(MATERIALS PROVIDED begins)
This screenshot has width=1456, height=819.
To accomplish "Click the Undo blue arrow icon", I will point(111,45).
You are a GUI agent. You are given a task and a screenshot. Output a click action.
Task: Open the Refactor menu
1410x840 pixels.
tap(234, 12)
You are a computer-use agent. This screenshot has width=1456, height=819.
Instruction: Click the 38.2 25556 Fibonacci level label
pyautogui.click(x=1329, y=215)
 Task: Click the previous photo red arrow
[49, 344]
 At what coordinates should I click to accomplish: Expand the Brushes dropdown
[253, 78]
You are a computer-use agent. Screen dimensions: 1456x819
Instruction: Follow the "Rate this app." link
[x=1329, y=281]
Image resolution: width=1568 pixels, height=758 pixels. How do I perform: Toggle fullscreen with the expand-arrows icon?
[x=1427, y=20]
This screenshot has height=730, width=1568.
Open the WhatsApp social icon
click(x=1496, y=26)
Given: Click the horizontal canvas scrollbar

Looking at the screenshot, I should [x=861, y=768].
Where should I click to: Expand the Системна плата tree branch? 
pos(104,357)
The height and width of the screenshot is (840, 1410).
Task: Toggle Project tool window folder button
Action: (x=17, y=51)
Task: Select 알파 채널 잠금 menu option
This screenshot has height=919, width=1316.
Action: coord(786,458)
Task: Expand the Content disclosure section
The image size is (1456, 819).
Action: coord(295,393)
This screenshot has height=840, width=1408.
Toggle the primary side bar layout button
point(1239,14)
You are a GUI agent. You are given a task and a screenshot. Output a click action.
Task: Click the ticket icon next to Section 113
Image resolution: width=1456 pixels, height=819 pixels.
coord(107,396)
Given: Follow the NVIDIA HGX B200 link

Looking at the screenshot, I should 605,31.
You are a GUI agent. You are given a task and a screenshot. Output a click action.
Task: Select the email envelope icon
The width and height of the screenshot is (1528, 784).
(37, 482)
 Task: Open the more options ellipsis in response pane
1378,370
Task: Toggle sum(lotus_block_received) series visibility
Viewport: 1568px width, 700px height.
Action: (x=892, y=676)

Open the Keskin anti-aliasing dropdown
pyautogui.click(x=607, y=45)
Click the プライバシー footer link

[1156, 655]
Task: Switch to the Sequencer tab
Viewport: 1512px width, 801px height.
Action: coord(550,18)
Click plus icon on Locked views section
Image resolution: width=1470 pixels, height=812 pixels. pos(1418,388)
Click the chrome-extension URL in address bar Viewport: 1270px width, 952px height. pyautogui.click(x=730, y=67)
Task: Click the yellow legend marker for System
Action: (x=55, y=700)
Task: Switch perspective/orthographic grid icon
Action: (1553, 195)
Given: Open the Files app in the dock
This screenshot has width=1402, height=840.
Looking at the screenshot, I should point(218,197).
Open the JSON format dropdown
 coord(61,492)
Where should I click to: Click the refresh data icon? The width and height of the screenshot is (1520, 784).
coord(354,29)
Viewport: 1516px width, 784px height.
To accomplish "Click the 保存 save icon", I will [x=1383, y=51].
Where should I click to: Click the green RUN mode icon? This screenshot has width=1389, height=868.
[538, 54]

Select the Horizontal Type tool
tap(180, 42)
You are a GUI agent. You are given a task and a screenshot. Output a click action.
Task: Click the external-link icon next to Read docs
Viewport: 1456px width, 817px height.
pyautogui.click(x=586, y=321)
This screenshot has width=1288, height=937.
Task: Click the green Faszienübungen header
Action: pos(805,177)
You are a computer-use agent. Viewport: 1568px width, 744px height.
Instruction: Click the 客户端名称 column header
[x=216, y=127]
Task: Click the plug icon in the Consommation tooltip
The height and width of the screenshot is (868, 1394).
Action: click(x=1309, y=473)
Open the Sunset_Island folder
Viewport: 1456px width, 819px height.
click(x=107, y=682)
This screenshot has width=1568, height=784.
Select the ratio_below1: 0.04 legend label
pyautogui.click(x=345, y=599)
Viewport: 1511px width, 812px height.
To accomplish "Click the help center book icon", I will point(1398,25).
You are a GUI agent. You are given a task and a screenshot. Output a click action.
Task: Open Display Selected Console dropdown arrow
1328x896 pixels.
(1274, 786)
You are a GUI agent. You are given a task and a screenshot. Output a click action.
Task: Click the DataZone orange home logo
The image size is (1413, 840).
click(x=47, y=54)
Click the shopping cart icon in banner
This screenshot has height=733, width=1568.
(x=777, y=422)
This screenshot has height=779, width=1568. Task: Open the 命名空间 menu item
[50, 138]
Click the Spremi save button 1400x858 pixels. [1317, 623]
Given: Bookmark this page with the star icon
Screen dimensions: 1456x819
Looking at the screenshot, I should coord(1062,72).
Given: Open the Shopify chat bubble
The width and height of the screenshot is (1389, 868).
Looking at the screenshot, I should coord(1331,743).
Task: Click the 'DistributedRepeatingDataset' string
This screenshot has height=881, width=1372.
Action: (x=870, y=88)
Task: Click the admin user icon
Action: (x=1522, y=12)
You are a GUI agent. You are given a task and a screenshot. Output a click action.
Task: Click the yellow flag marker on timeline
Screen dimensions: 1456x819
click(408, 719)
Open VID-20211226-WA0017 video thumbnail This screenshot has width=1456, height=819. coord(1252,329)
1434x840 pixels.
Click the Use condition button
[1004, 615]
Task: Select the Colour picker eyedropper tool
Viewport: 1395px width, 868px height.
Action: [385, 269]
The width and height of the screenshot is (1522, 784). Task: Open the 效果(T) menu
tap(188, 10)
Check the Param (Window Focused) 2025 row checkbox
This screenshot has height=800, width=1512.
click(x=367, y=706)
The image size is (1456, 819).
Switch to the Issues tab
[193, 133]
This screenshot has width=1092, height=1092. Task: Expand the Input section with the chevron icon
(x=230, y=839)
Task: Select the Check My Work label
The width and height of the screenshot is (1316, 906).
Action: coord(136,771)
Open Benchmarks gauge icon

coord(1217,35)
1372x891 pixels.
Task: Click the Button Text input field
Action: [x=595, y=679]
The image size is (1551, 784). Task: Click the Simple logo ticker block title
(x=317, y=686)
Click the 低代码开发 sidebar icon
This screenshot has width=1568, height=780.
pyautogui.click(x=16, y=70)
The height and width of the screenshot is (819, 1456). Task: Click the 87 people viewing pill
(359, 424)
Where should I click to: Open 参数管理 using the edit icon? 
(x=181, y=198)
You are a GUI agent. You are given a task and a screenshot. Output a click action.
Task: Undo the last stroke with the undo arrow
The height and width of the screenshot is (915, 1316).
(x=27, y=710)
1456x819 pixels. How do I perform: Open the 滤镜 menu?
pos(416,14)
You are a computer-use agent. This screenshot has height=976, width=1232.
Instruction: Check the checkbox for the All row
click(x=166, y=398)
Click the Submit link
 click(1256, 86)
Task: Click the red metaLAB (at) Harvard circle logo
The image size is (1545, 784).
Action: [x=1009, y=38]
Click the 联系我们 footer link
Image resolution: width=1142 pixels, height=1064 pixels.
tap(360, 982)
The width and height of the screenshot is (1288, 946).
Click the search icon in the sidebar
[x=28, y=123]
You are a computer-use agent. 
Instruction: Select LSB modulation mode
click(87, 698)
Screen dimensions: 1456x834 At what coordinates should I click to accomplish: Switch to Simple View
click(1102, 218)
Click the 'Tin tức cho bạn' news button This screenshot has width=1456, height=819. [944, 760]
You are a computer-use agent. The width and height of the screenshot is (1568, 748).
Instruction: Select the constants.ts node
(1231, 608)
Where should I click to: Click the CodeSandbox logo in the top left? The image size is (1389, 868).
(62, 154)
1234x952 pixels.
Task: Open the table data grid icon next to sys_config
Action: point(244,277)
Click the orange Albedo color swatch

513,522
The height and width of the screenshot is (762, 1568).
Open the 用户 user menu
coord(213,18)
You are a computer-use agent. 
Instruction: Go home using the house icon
(MATERIALS PROVIDED ends)
### [WORK TO BE COMPLETED]
Restate word for word the lines of the data above, starting at the line containing "The height and width of the screenshot is (868, 1394)." and ending at the line containing "Given: Open the Shopify chat bubble", both included, and nothing more.

### [SOLVED PROBLEM]
The height and width of the screenshot is (868, 1394).
Action: click(x=1309, y=473)
Open the Sunset_Island folder
Viewport: 1456px width, 819px height.
click(x=107, y=682)
This screenshot has width=1568, height=784.
Select the ratio_below1: 0.04 legend label
pyautogui.click(x=345, y=599)
Viewport: 1511px width, 812px height.
To accomplish "Click the help center book icon", I will point(1398,25).
You are a GUI agent. You are given a task and a screenshot. Output a click action.
Task: Open Display Selected Console dropdown arrow
1328x896 pixels.
(1274, 786)
You are a GUI agent. You are given a task and a screenshot. Output a click action.
Task: Click the DataZone orange home logo
The image size is (1413, 840).
click(x=47, y=54)
Click the shopping cart icon in banner
This screenshot has height=733, width=1568.
(x=777, y=422)
This screenshot has height=779, width=1568. Task: Open the 命名空间 menu item
[50, 138]
Click the Spremi save button 1400x858 pixels. [1317, 623]
Given: Bookmark this page with the star icon
Screen dimensions: 1456x819
Looking at the screenshot, I should coord(1062,72).
Given: Open the Shopify chat bubble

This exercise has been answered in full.